Page excerpt:
* * * * * * *

The Maze Runner by James Dashner, Reviewed by Shaylan Jewell


The Maze Runner by James Dashner


When Thomas wakes up in the lift, the only thing he can remember is his first name. His memory is blank. But he’s not alone. When the lift’s doors open, Thomas finds himself surrounded by kids who welcome him to the Glade — a large, expanse surrounded by stone walls.

Just like Thomas, the Gladers don’t know why or how they got to the Glade. All they know is that every morning the stone doors to the maze that surrounds them have opened. Every night they’re closed tight. And every thirty days, a new boy has been delivered in the lift.

Thomas was expected. But the next day, a girl is sent up — the first girl to arrive in the Glade. And more surprising yet is the message she delivers.

Thomas might be more important than he could ever guess. If only he could unlock the dark secrets buried within his mind.

Imagine waking up in a dark elevator with no knowledge of the reason behind it and with no knowledge of where the elevator is headed. In James Dashner’s The Maze Runner, a teenage boy named Thomas opens his eyes to realize that he’s being transported to a large courtyard filled with boys his age. The boys seem very strange to Thomas. They say words that are unfamiliar to him, and they treat him like a child. With Thomas being the new kid in the Glade, he must start his life from scratch and quickly learn the customs of the other boys. Set in a post-apocalyptic society, the novel tells the true meaning of friendship and brotherhood, and the struggle to keep fighting despite the tragic deaths of close friends. While I enjoyed the entire novel, I absolutely loved the creative vocabulary, descriptive setting, and heart-warming characters.

The unique vocabulary that James Dashner used in this novel really fascinated me. When Thomas first arrived at the Glade, he had no idea what the boys were saying. For instance, the Gladers repeatedly said the words, “shank”, “shuck”, and “Greenie.” Due to the fact that no one in the Glades remembers their past, they made up their own kind of language. “Shank” and “shuck” are used as curse words in their community, and the boys are constantly calling Thomas a “Greenie” because he is the newest addition to the Glade. Although these new words took time to get used to, they were great aspects of this novel. Sometimes I have to stop myself from saying these words in public!

The second most appealing element of The Maze Runner was the natural setting. Because they all live in the center of a maze, the characters live outside. The weather never changes in the Glade; it is always warm and sunny. There are no adults there, so the boys made their own community. In their community, there is a graveyard, a garden, a kitchen, and a small house. The novel has a post-apocalyptic setting, so everything there is make-shift and natural. The entire setting is very earthy, which makes The Maze Runner very unique.

Lastly, I enjoyed the heart-warming characters. Particularly, I loved the characters’ relationships throughout the novel. In the beginning, they were all unfamiliar with Thomas, but as the story progressed I could definitely tell they had grown closer. I found myself getting extremely emotionally attached to each character, so it was hard for me to read about the many deaths. As the number of deaths increased, it became easier to realize just how much the characters cared for one another. James Dashner made sure that the reader could feel the characters’ emotions while reading The Maze Runner.

* * * * * * *

(Word and item position data)
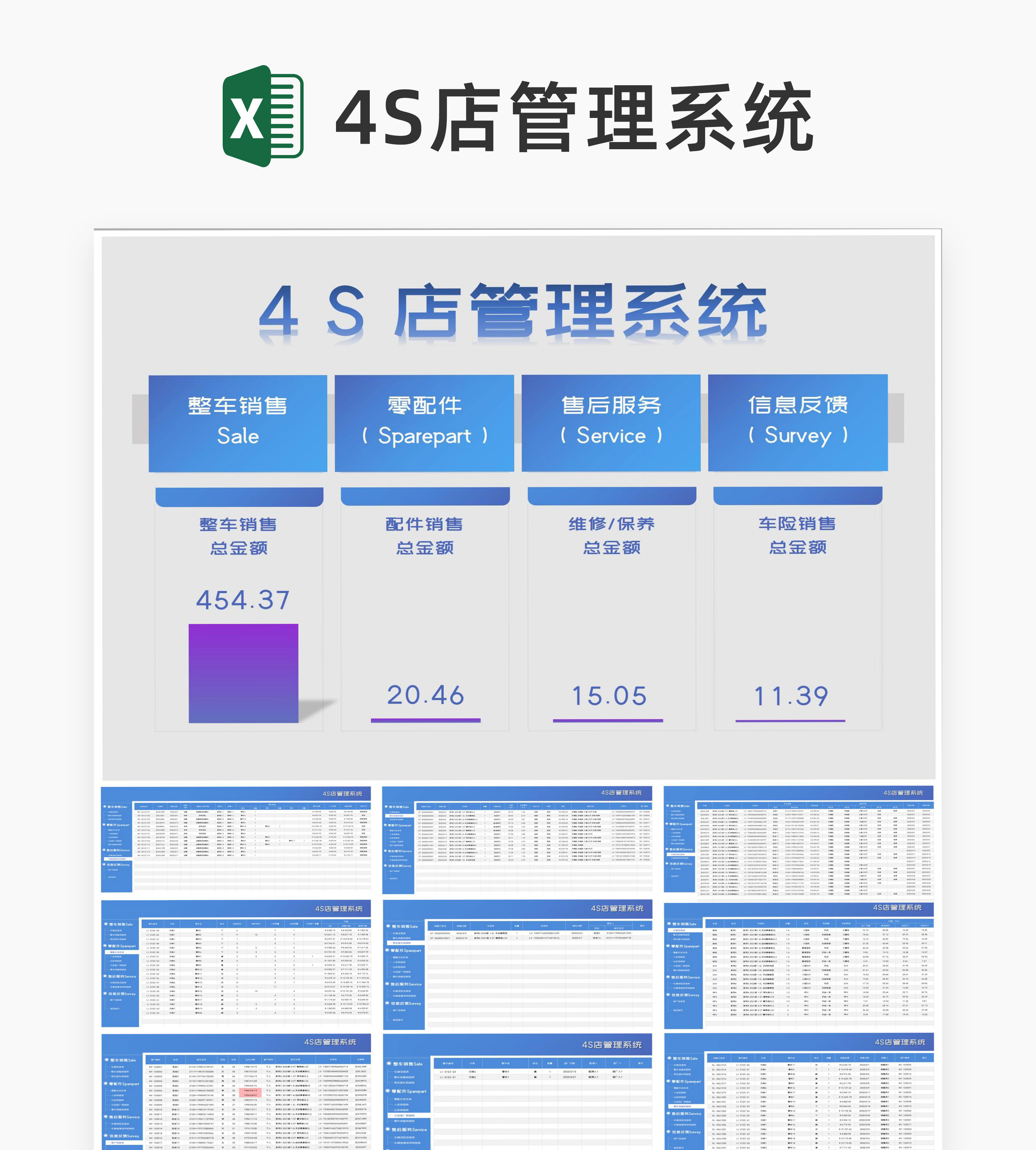The image size is (1036, 1150).
Task: Open the 整车销售 Sale navigation tile
Action: pos(237,423)
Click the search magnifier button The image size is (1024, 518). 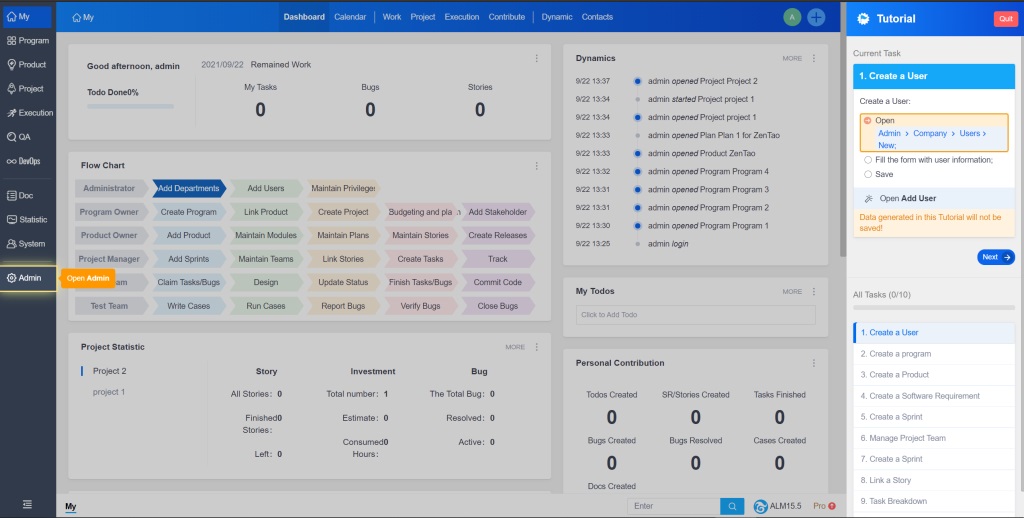(733, 506)
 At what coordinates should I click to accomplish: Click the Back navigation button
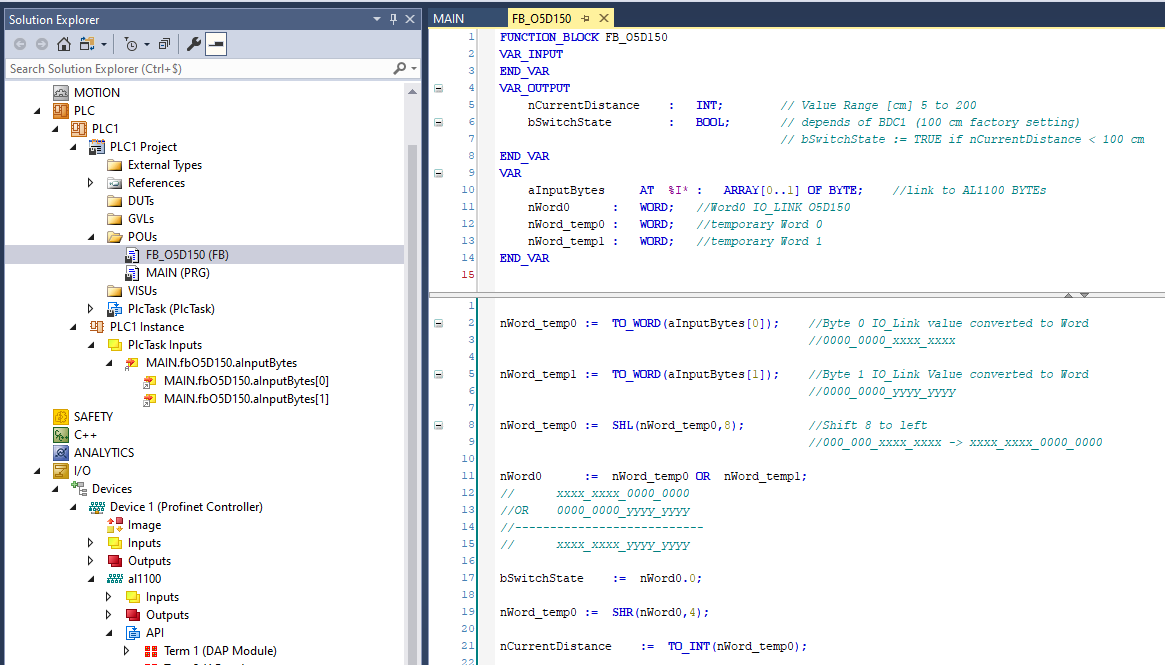pyautogui.click(x=20, y=44)
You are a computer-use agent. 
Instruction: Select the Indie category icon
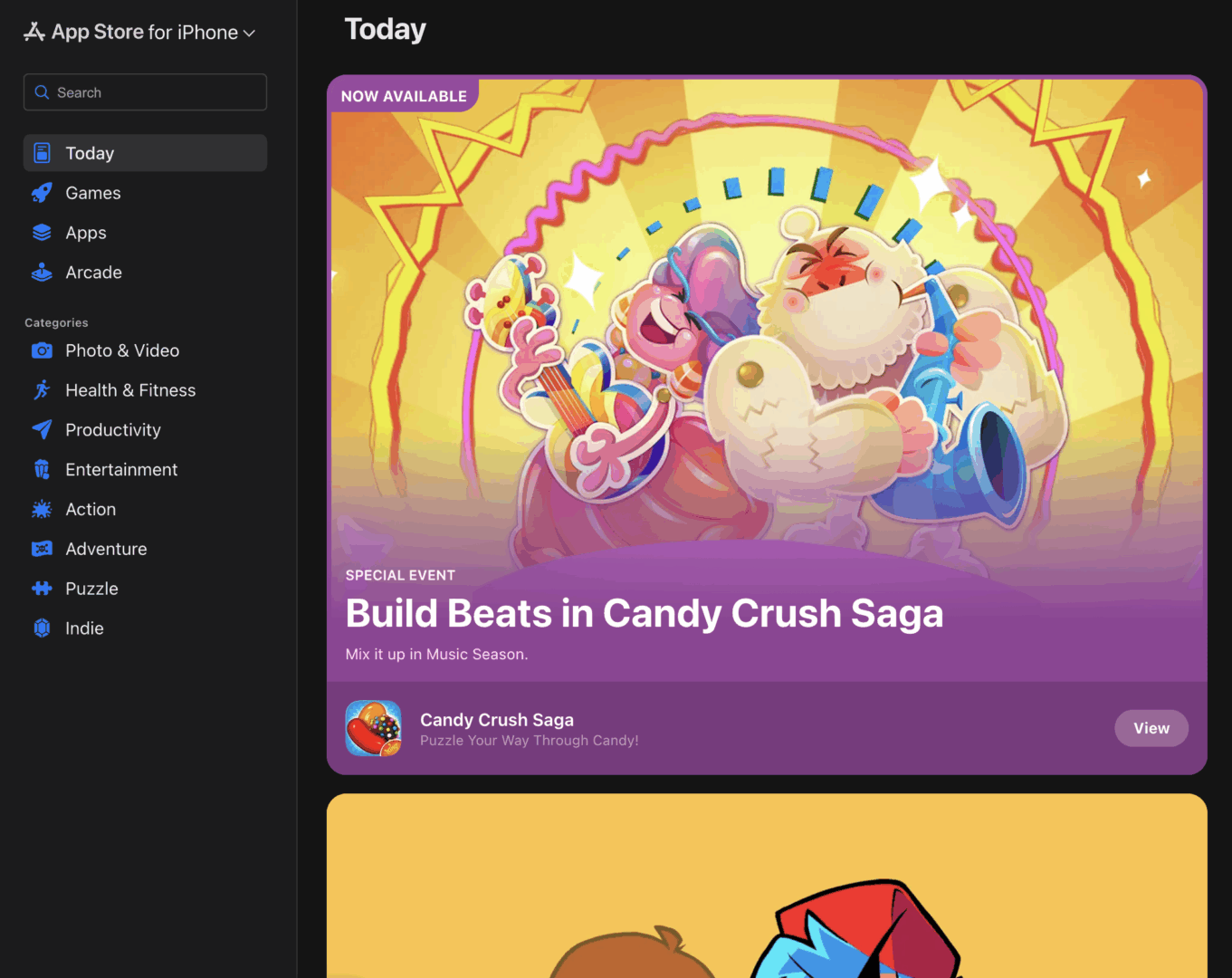(42, 628)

* * * * * * *

To be done:
1) Using the Maze Runner review, decide whether each statement agrees with it. Answer yes or no for each, and quote the exact words of the text that decide it. (a) The weather in the Glade is always warm and sunny. (b) A new boy arrives in the lift every seven days. (c) Adults run the community in the Glade.
2) Edit the part of the Maze Runner review between "Thomas was expected." and "within his mind.", inclusive, replacing "message" with "warning".

Solved problems:
1)
(a) Yes: "The weather never changes in the Glade; it is always warm and sunny."
(b) No: "And every thirty days, a new boy has been delivered in the lift."
(c) No: "There are no adults there, so the boys made their own community."

2)
Thomas was expected. But the next day, a girl is sent up — the first girl to arrive in the Glade. And more surprising yet is the warning she delivers.

Thomas might be more important than he could ever guess. If only he could unlock the dark secrets buried within his mind.